How The Bush Family Made Its
Fortune From The Nazis
The Dutch Connection
By Attorney John Loftus
©. 2000-2002 John Loftus
John Loftus, is a former U.S. Department of Justice Nazi War Crimes prosecutor, the President of the Florida Holocaust Museum and the highly respected author of numerous books on the CIA-Nazi connection including The Belarus Secret and The Secret War Against the Jews, both of which have extensive material on the Bush-Rockefeller-Nazi connection.
For The Bush family, it is a lingering nightmare. For their Nazi clients, the Dutch connection was the mother of all money laundering schemes. From 1945 until 1949, one of the lengthiest and, it now appears, most futile interrogations of a Nazi war crimes suspect began in the American Zone of Occupied Germany. Multibillionaire steel magnate Fritz Thyssen-the man whose steel combine was the cold heart of the Nazi war machine-talked and talked and talked to a joint US-UK interrogation team. For four long years, successive teams of inquisitors tried to break Thyssen’s simple claim to possess neither foreign bank accounts nor interests in foreign corporations, no assets that might lead to the missing billions in assets of the Third Reich. The inquisitors failed utterly.
Why? Because what the wily Thyssen deposed was, in a sense, true. What the Allied investigators never understood was that they were not asking Thyssen the right question. Thyssen did not need any foreign bank accounts because his family secretly owned an entire chain of banks. He did not have to transfer his Nazi assets at the end of World War II, all he had to do was transfer the ownership documents – stocks, bonds, deeds and trusts–from his bank in Berlin through his bank in Holland to his American friends in New York City: Prescott Bush and Herbert Walker. Thyssen’s partners in crime were the father and father-in-law of a future President of the United States.
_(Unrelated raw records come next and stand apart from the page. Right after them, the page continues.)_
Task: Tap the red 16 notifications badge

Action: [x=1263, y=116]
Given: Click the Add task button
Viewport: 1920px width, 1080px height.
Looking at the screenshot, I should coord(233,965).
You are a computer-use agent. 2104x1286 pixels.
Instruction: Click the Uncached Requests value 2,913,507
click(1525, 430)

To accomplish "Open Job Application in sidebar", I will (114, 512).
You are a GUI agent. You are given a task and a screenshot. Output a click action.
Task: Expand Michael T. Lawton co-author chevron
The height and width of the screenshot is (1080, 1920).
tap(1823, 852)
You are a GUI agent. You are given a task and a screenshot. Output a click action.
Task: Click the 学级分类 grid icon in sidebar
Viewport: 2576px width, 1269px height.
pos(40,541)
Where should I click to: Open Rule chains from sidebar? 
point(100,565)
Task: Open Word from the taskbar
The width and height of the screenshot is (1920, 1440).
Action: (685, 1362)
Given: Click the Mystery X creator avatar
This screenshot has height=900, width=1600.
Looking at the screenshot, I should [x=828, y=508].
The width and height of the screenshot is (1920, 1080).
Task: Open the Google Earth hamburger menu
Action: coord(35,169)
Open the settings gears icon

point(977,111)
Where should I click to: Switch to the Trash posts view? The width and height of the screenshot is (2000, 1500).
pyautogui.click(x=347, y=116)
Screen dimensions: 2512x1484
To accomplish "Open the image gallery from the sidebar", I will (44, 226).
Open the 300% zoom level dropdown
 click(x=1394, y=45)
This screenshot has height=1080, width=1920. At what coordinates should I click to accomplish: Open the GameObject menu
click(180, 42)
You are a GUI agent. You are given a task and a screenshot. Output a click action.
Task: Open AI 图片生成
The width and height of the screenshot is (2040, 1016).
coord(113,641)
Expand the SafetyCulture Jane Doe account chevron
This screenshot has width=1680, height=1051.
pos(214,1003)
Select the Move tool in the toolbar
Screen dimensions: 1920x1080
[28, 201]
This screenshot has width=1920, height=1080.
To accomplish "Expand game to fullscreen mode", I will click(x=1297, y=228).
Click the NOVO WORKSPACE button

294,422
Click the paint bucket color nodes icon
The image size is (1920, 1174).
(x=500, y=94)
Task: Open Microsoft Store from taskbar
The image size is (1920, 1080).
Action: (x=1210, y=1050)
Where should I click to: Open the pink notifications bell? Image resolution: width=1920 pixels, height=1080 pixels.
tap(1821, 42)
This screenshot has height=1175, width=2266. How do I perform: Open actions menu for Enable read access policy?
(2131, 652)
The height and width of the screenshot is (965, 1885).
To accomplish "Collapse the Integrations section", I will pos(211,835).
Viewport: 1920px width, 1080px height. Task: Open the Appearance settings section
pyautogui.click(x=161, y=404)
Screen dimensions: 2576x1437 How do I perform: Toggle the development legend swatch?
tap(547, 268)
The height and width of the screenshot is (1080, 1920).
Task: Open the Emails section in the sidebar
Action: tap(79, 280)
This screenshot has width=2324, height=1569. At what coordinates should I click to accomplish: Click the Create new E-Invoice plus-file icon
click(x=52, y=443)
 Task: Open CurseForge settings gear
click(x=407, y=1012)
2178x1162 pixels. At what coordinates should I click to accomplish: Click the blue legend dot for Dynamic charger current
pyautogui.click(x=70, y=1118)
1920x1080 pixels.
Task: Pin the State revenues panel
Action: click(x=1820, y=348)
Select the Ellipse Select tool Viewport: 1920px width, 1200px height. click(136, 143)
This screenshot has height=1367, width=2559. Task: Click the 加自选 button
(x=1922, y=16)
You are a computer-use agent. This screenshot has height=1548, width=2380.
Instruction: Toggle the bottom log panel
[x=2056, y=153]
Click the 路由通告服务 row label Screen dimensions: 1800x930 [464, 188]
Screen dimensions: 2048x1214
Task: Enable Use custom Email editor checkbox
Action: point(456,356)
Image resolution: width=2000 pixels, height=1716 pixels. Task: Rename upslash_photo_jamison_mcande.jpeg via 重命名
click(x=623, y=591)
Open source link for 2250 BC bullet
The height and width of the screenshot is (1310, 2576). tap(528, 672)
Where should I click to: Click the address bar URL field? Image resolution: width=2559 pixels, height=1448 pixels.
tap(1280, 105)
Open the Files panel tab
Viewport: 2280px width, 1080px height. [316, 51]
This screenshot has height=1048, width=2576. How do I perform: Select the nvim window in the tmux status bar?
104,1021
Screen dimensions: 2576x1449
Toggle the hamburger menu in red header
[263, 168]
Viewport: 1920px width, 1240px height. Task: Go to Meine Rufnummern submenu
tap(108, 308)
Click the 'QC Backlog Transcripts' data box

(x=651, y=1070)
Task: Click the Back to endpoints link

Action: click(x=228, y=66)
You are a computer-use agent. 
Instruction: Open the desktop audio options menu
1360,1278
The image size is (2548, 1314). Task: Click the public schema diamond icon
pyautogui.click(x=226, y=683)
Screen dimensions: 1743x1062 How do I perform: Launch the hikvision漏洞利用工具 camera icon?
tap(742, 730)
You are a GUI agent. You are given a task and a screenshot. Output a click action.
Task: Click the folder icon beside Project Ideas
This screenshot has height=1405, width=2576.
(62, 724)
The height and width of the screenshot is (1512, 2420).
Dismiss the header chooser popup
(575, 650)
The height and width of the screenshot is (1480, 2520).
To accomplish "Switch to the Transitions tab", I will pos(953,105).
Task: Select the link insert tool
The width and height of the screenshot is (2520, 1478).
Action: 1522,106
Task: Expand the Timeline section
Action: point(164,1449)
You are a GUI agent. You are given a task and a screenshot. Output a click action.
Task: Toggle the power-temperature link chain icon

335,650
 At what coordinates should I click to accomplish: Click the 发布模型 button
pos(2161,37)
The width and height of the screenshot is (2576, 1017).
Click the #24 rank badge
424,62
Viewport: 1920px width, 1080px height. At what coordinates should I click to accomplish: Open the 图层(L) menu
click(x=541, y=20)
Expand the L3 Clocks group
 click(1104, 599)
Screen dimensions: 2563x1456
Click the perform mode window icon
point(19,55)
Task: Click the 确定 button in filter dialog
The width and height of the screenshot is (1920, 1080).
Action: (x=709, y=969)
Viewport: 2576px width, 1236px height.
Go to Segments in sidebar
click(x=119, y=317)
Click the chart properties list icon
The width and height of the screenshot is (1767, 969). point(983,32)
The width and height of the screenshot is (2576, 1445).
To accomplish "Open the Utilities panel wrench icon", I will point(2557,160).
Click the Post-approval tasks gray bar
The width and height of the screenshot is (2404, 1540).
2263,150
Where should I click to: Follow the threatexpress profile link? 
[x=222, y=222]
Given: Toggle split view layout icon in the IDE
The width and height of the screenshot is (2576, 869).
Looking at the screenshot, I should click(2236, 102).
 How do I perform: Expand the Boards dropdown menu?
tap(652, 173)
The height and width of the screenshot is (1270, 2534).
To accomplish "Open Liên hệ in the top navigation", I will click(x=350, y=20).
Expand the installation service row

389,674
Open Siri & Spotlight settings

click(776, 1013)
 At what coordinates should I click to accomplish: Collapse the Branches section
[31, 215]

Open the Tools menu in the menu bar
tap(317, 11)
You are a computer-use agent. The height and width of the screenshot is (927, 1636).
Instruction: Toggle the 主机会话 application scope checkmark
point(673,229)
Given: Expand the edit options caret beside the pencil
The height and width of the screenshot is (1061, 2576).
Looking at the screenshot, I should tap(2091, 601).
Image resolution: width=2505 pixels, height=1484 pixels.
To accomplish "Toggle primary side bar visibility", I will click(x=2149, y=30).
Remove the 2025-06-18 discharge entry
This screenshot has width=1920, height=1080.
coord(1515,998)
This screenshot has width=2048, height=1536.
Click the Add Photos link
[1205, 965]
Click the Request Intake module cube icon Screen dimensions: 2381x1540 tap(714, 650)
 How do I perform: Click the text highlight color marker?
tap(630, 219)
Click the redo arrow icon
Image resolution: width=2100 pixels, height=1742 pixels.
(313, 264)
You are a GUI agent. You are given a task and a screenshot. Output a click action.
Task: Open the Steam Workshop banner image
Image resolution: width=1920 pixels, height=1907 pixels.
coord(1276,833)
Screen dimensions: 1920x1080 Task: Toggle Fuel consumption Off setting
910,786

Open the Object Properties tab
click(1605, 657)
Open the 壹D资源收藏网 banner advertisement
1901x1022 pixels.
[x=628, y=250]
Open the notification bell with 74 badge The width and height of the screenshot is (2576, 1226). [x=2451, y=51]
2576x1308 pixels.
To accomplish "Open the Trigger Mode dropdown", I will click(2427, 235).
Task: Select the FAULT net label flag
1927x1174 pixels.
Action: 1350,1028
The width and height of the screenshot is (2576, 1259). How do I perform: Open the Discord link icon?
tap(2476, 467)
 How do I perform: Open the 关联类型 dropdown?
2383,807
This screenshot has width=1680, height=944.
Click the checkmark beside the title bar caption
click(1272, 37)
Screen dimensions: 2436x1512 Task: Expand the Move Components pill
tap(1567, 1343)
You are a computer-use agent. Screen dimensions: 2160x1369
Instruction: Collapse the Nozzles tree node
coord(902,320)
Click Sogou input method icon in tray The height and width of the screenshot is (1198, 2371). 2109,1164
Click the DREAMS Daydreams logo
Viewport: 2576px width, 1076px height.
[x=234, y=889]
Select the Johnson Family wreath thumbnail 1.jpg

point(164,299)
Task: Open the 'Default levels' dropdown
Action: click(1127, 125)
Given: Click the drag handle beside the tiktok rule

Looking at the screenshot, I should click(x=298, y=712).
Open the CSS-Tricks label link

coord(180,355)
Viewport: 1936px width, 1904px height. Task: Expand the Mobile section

The allied investigators underestimated Thyssen’s reach, his connections, his motives, and his means. The web of financial entities Thyssen helped create in the 1920’s remained a mystery for the rest of the twentieth century, an almost perfectly hidden underground sewer pipeline for moving dirty money, money that bankrolled the post-war fortunes not only of the Thyssen industrial empire…but the Bush family as well. It was a secret Fritz Thyssen would take to his grave.
It was a secret that would lead former US intelligence agent William Gowen, now pushing 80, to the very doorstep of the Dutch royal family. The Gowens are no strangers to controversy or nobility. His father was one of President Roosevelt’s diplomatic emissaries to Pope Pius XII, leading a futile attempt to persuade the Vatican to denounce Hitler’s treatment of Jews. It was his son, William Gowen, who served in Rome after World War II as a Nazi hunter and investigator with the U.S. Army Counter Intelligence Corps. It was Agent Gowen who first discovered the secret Vatican Ratline for smuggling Nazis in 1949. It was also the same William Gowen who began to uncover the secret Dutch pipeline for smuggling Nazi money in 1999.
A half-century earlier, Fritz Thyssen was telling the allied investigators that he had no interest in foreign companies, that Hitler had turned on him and seized most of his property. His remaining assets were mostly in the Russian Occupied Zone of Germany (which he knew were a write-off anyway). His distant (and disliked) relatives in neutral nations like Holland were the actual owners of a substantial percentage of the remaining German industrial base. As innocent victims of the Third Reich, they were lobbying the allied occupation governments in Germany, demanding restitution of the property that had been seized from them by the Nazis.
Under the rules of the Allied occupation of Germany, all property owned by citizens of a neutral nation which had been seized by the Nazis had to be returned to the neutral citizens upon proper presentation of documents showing proof of ownership. Suddenly, all sorts of neutral parties, particularly in Holland, were claiming ownership of various pieces of the Thyssen empire. In his cell, Fritz Thyssen just smiled and waited to be released from prison while members of the Dutch royal family and the Dutch intelligence service reassembled his pre-war holdings for him.
The British and American interrogators may have gravely underestimated Thyssen but they nonetheless knew they were being lied to. Their suspicions focused on one Dutch Bank in particular, the Bank voor Handel en Scheepvaart, in Rotterdam. This bank did a lot of business with the Thyssens over the years. In 1923, as a favor to him, the Rotterdam bank loaned the money to build the very first Nazi party headquarters in Munich. But somehow the allied investigations kept going nowhere, the intelligence leads all seemed to dry up.
If the investigators realized that the US intelligence chief in postwar Germany, Allen Dulles, was also the Rotterdam bank’s lawyer, they might have asked some very interesting questions. They did not know that Thyssen was Dulles’ client as well. Nor did they ever realize that it was Allen Dulles’s other client, Baron Kurt Von Schroeder who was the Nazi trustee for the Thyssen companies which now claimed to be owned by the Dutch. The Rotterdam Bank was at the heart of Dulles’ cloaking scheme, and he guarded its secrets jealously.